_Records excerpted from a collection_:
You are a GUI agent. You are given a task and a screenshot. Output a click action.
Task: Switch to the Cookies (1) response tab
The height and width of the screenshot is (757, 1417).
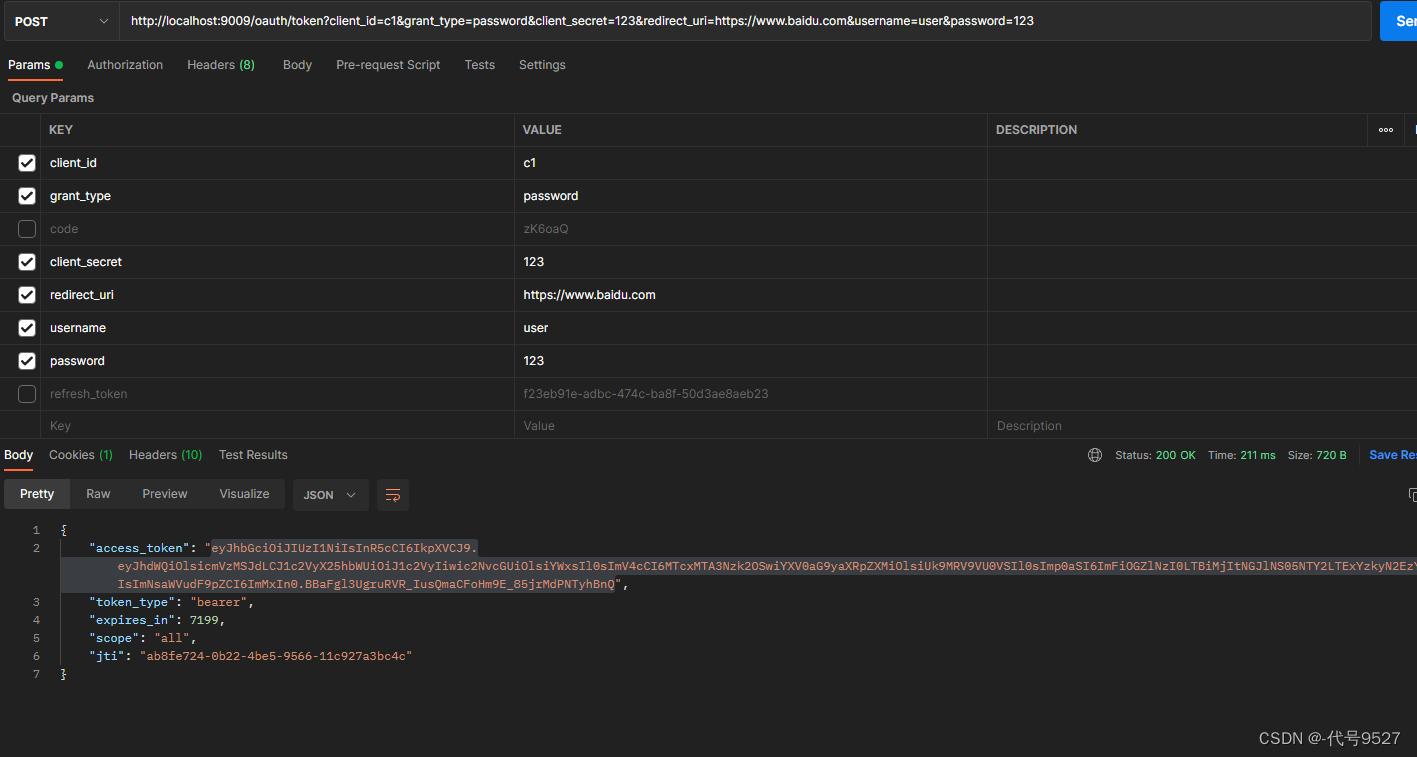point(81,455)
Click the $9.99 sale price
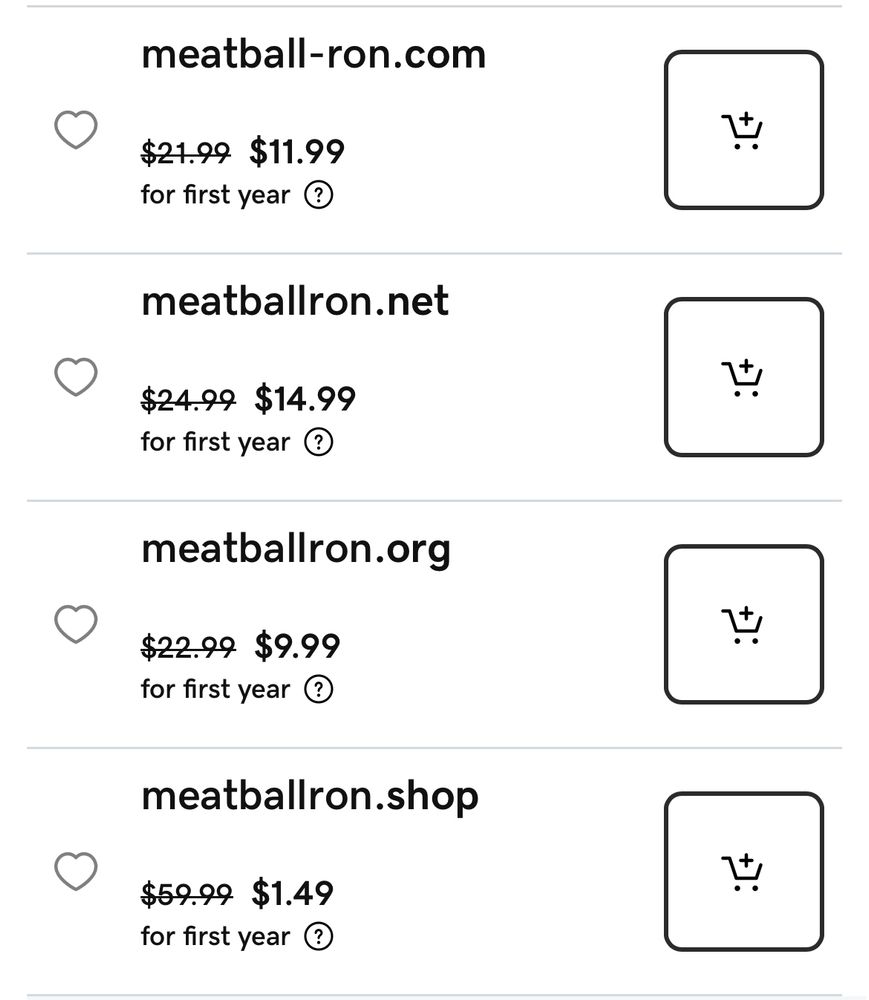This screenshot has width=869, height=1000. (297, 646)

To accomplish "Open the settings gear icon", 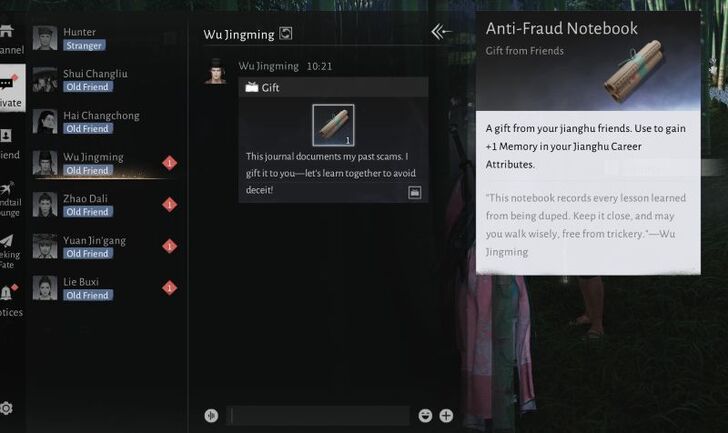I will (x=6, y=408).
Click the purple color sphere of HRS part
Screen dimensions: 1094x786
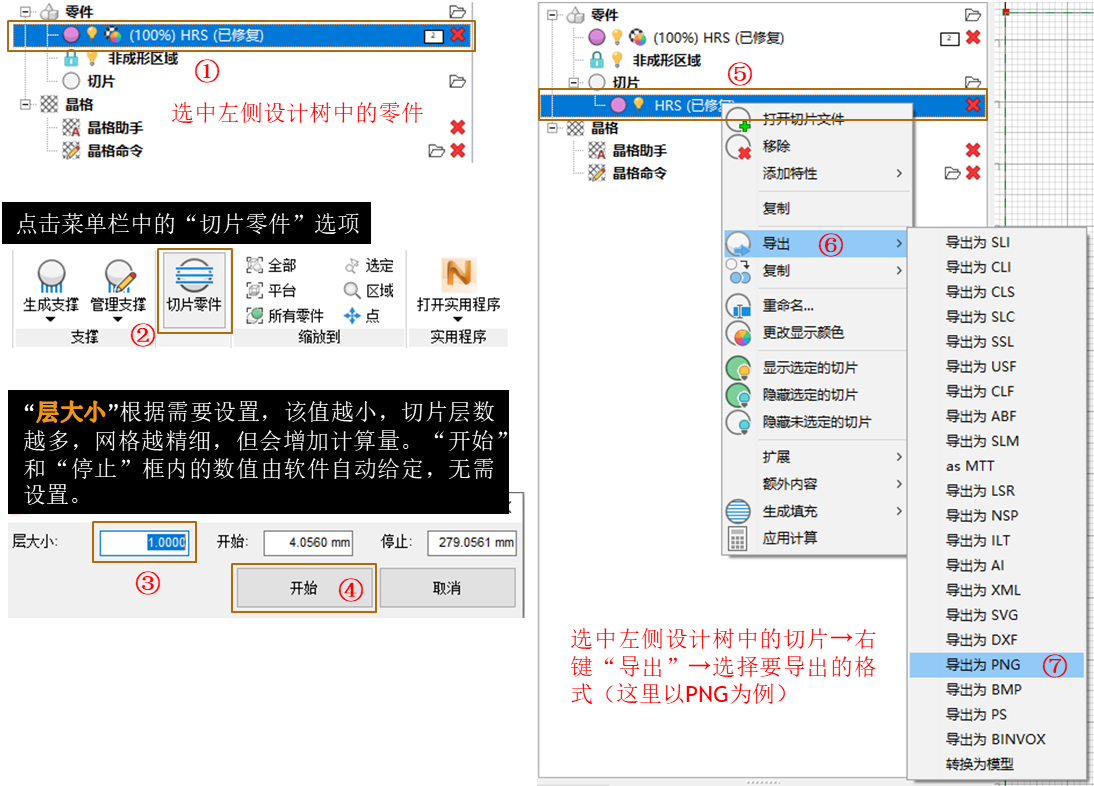click(72, 34)
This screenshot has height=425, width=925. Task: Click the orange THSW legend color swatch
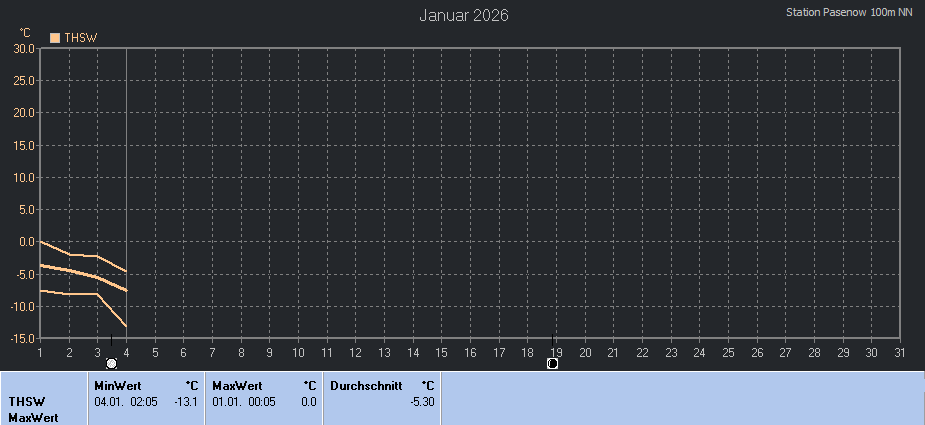coord(55,38)
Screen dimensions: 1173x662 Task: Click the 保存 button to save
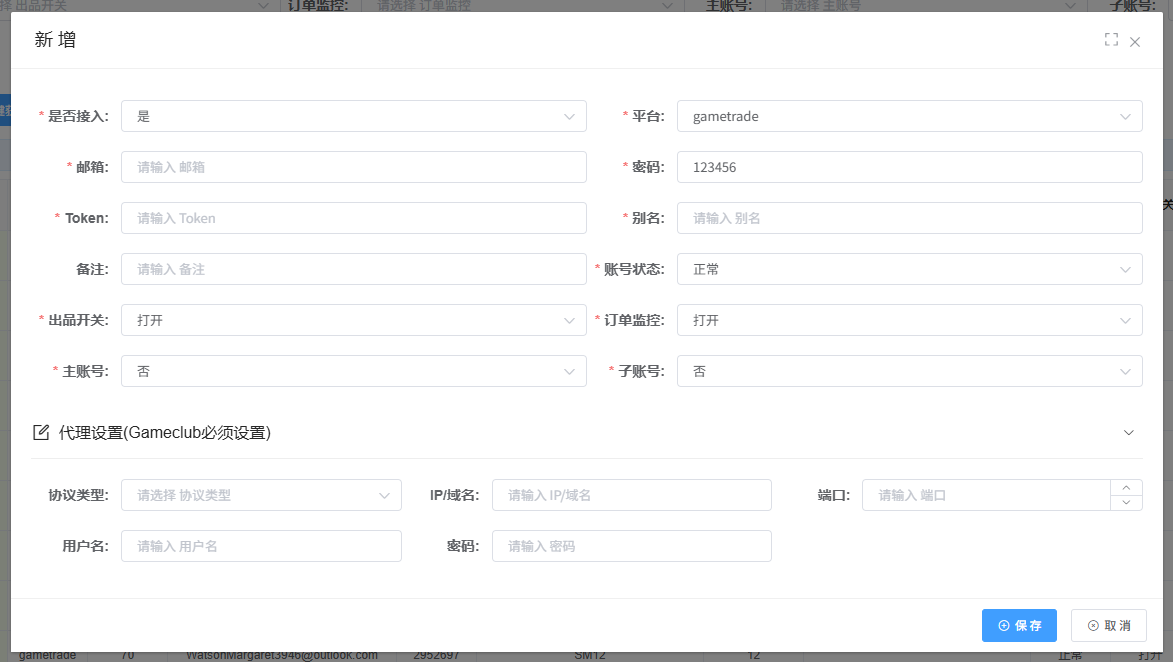(1019, 625)
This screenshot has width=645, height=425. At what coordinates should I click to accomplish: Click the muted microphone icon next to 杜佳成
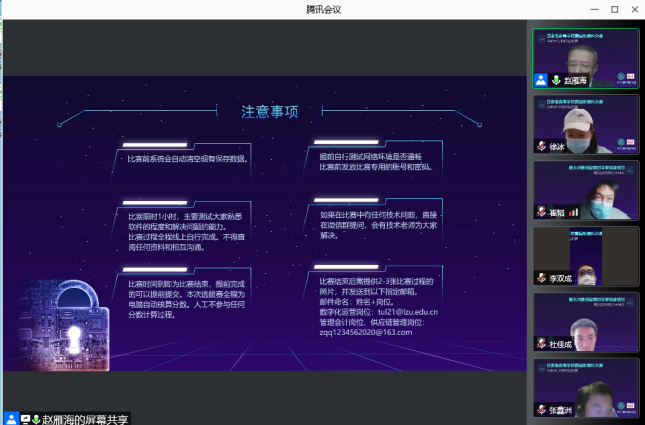pyautogui.click(x=541, y=344)
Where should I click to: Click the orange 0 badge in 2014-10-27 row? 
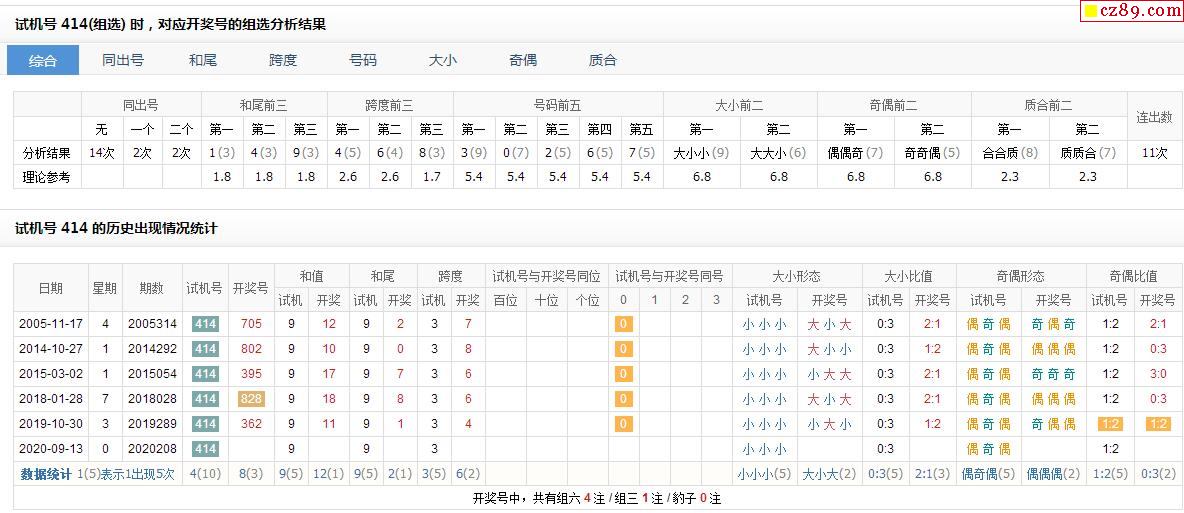coord(623,349)
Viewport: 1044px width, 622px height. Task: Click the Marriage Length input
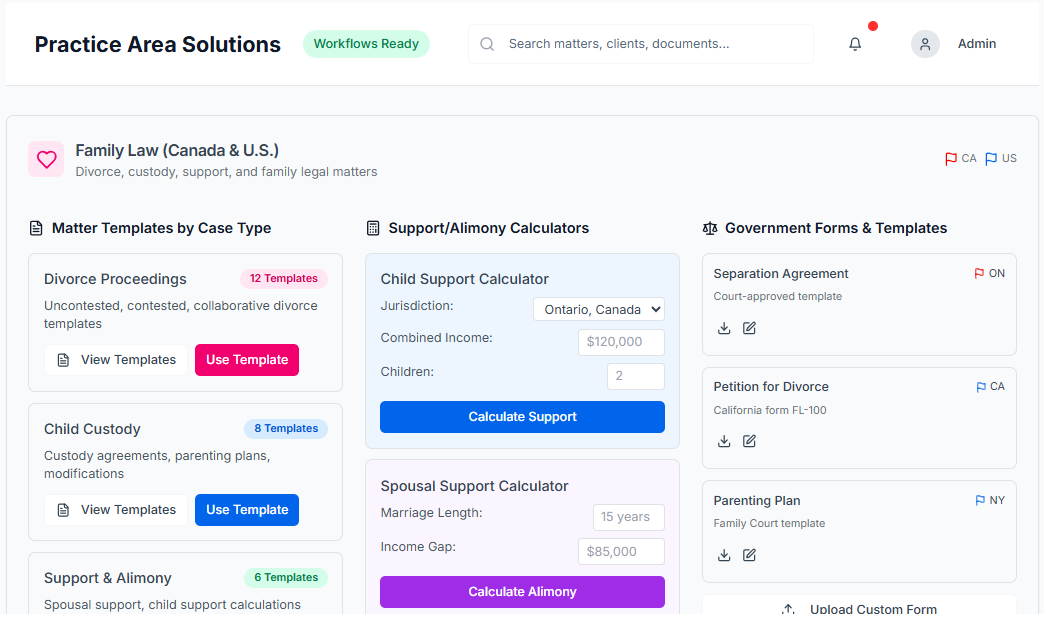click(628, 517)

_What is being asked_: Would you please print only the lines running from the one with "Screen dimensions: 1173x662" to the final line of the entries above, exactly as written and without pictures?

_Exercise result_:
Screen dimensions: 1173x662 Task: Click the 保存 button to save
(1019, 625)
This screenshot has width=645, height=425. At what coordinates should I click to accomplish: Click the muted microphone icon next to 杜佳成
pyautogui.click(x=541, y=344)
Where should I click to: Click the orange 0 badge in 2014-10-27 row? 
coord(623,349)
Viewport: 1044px width, 622px height. Task: Click the Marriage Length input
click(628, 517)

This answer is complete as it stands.